##### Quoted passage #####

My new distro "Glacies" - GNU/Linux

Users browsing this thread: 1 Guest(s)
eadwardus
Members
I'm building an operating system, or so is the intention, and i have started with the userland (which should run upon any posix system) as it were the thing, specially on Linux, that i were more discontent with, the result is the current distro that i am building "Glacies", that is the "Eltanin" userland with Linux as kernel.

[Image: preview]

All is still in pretty early stage, but i have done quite a few things:
* tertium (own non-posix libc)
* ecore (unix utilities)
* ccore (complementary core, mostly heirloom-toolchest)
* ports (source-based package manager)
* simia (posix compatibility layer upon tertium, supposed to replace musl later)
* venus (binary package manager)

The system is built with simplicity in mind, so the tools that compose the base system are selected with this in mind.

A few uncommon things, worth to citate:
* the entire system is statically linked
* the filesystem hierarchy is the standard, but with /usr as link to /
* manpages are compressed with zlib (.zz)
* sinit and perp compose the init system
* rc is the default shell (dash is the posix one)

I'm now deciding how to provide a more complete desktop, i have tried to add Xorg to ports but it has being painful to make it work statically (a LOT of dependencies, cyclic dependencies with drivers, ignoring flags, etc.).

Links:
https://eltan.in.net
https://github.com/eltanin-os
https://gitlab.com/eltanin-os
https://git.tuxfamily.org/eltaninos

Please leave your opinions and feel free to ask anything.
bouncepaw
Members
Really cool! Have you tried Wayland? I heard it's simpler, maybe you can link it successfully.
z3bra
Grey Hair Nixers
That is really cool. I mean, it is a lot lf work, and it seems you took it pretty far already!

I got lne question, about the userland. As far as I can tell, you're recreating a POSIX compliant userland, while in an other post on the forum you were complaining about the sometimes bad interfaces of it.
Are you trying to fix it and come up with new idioms later on? Or you have a plan to only use thw standard as a "guideline" for your project ?
eadwardus
Members
(09-12-2019, 01:54 PM)bouncepaw Wrote: Really cool! Have you tried Wayland? I heard it's simpler, maybe you can link it successfully.
Is in my list of alternatives to consider, but i am being a little resistant to choose it because of its instability (with that i mean not being clearly defined, with good standards), also i am unsure about how well it can run without X (xwayland).

(09-12-2019, 08:08 PM)z3bra Wrote: I got lne question, about the userland. As far as I can tell, you're recreating a POSIX compliant userland, while in an other post on the forum you were complaining about the sometimes bad interfaces of it.
Are you trying to fix it and come up with new idioms later on? Or you have a plan to only use thw standard as a "guideline" for your project ?
The intention is to follow POSIX compliance strictly where portability matters, in practice the unix utilities(ecore) and "libc"(simia). Any extension/alternative that may appear will not collide with its namespace. In this way the environment will be more friendly to development and will result in least surprises.
z3bra
Grey Hair Nixers
Why did you choose to reimplement it all (libc + coreutils) over using something like musl + sbase from suckless ?
eadwardus
Members
(10-12-2019, 04:25 AM)z3bra Wrote: Why did you choose to reimplement it all (libc + coreutils) over using something like musl + sbase from suckless ?

##### Information shown #####

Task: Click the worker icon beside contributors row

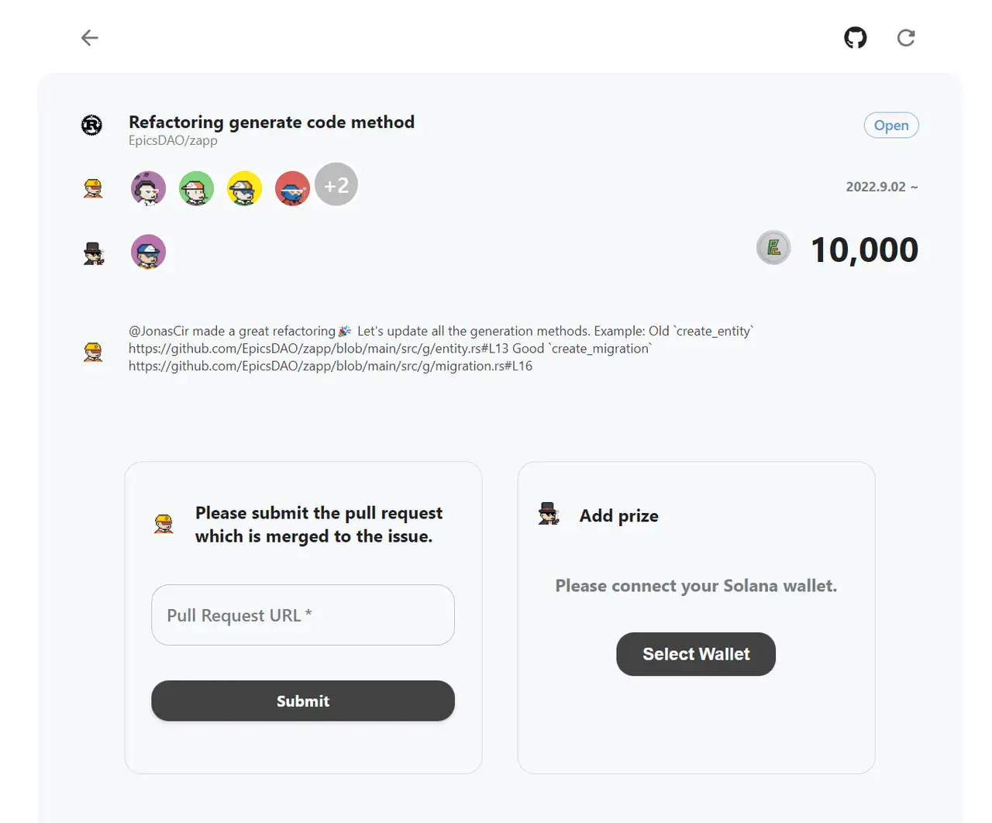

#####

Directions for this task> In the forum thread, rewrite the passage that begins with "My new distro" and ends with "core, mostly heirloom-toolchest)", changing "userland" to "user space".

Solution>
My new distro "Glacies" - GNU/Linux

Users browsing this thread: 1 Guest(s)
eadwardus
Members
I'm building an operating system, or so is the intention, and i have started with the user space (which should run upon any posix system) as it were the thing, specially on Linux, that i were more discontent with, the result is the current distro that i am building "Glacies", that is the "Eltanin" user space with Linux as kernel.

[Image: preview]

All is still in pretty early stage, but i have done quite a few things:
* tertium (own non-posix libc)
* ecore (unix utilities)
* ccore (complementary core, mostly heirloom-toolchest)